-------- GIVEN DATA

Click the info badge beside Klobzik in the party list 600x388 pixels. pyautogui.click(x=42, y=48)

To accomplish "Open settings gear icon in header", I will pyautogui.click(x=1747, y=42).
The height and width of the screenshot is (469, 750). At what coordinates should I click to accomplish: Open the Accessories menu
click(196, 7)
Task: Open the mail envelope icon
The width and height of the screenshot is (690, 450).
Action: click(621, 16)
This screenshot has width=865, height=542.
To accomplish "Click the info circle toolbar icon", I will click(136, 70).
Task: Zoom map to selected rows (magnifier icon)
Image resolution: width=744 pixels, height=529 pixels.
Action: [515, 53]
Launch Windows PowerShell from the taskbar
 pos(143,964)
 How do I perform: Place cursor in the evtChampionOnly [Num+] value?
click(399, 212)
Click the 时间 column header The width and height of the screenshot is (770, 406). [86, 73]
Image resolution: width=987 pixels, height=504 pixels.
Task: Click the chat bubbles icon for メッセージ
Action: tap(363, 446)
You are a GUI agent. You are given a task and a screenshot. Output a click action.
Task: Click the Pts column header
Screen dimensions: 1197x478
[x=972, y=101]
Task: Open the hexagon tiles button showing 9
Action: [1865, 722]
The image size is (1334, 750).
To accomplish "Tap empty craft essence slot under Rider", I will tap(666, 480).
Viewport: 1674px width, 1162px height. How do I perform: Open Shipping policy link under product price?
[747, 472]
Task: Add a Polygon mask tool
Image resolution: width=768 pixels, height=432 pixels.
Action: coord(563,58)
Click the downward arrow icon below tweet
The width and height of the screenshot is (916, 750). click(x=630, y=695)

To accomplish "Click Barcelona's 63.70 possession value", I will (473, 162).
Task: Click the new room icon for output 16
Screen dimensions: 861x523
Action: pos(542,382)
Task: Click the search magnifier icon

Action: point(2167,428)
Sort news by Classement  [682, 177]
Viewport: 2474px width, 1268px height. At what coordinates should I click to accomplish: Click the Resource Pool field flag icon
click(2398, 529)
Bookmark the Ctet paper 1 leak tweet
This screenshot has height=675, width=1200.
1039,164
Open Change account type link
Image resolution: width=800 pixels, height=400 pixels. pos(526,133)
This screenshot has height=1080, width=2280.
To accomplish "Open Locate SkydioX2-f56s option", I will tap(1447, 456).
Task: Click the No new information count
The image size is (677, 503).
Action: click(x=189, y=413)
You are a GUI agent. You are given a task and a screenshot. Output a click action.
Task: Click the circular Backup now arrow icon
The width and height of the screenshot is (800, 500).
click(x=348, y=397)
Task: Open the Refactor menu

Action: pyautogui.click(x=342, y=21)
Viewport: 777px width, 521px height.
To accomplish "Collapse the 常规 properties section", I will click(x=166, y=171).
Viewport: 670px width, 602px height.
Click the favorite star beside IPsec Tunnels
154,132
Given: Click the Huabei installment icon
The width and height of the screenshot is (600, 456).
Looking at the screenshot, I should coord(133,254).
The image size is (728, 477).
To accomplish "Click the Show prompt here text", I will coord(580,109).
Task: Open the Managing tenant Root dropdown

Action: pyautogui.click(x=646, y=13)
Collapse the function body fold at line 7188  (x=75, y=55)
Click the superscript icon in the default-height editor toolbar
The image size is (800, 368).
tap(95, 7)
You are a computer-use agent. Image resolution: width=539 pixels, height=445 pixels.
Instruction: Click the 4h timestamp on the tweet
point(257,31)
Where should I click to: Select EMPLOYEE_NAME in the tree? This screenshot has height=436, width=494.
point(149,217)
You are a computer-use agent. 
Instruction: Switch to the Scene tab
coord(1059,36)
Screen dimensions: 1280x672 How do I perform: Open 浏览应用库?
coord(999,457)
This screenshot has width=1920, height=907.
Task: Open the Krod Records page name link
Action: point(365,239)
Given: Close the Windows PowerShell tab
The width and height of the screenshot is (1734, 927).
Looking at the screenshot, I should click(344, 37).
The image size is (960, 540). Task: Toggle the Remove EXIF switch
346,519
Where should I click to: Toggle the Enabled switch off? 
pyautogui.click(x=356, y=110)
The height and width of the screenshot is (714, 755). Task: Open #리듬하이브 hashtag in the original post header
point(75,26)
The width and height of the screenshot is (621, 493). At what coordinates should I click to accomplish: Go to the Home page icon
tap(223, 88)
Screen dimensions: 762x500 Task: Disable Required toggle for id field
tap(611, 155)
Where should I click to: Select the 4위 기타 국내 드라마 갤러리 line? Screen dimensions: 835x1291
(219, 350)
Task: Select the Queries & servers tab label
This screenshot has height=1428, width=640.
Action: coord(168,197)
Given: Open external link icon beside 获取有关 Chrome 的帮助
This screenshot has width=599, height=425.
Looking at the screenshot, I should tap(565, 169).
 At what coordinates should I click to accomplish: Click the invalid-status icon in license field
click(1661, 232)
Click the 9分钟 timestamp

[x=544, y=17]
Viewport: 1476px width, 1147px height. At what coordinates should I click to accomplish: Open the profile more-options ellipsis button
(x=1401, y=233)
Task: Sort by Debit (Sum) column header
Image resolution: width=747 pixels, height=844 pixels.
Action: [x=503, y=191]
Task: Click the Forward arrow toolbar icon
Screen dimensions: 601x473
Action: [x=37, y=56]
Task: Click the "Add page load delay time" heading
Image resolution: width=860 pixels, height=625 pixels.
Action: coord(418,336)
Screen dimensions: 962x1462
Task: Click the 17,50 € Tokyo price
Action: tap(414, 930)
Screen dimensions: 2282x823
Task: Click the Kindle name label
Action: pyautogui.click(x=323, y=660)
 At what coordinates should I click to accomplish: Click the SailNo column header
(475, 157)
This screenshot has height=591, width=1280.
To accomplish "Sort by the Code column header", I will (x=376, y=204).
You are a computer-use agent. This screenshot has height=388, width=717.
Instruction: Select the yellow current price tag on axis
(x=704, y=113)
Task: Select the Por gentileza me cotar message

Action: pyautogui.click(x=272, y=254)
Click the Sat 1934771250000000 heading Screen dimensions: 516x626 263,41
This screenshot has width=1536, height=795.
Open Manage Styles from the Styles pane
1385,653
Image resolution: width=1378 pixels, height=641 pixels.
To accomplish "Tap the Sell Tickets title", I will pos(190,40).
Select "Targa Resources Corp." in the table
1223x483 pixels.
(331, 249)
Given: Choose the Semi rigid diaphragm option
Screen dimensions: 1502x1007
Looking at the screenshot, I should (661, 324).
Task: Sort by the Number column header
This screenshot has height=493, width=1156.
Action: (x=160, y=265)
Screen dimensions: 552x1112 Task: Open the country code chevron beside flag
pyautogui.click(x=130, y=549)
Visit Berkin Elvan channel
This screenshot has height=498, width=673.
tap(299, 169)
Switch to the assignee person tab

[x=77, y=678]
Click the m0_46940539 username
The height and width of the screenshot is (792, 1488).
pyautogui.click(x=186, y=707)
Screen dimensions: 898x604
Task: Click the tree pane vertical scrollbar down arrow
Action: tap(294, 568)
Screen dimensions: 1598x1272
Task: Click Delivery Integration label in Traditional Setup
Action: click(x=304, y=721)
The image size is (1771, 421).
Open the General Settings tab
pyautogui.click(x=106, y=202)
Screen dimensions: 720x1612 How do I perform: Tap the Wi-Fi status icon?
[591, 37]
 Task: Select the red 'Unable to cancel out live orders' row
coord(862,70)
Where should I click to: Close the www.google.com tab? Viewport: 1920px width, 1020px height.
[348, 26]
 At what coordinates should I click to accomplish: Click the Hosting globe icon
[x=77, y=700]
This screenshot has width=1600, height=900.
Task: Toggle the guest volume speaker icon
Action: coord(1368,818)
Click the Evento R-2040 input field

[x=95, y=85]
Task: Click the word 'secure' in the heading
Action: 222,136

----------------

How many lines in the records contain the word "will"? Reply with that number only.

9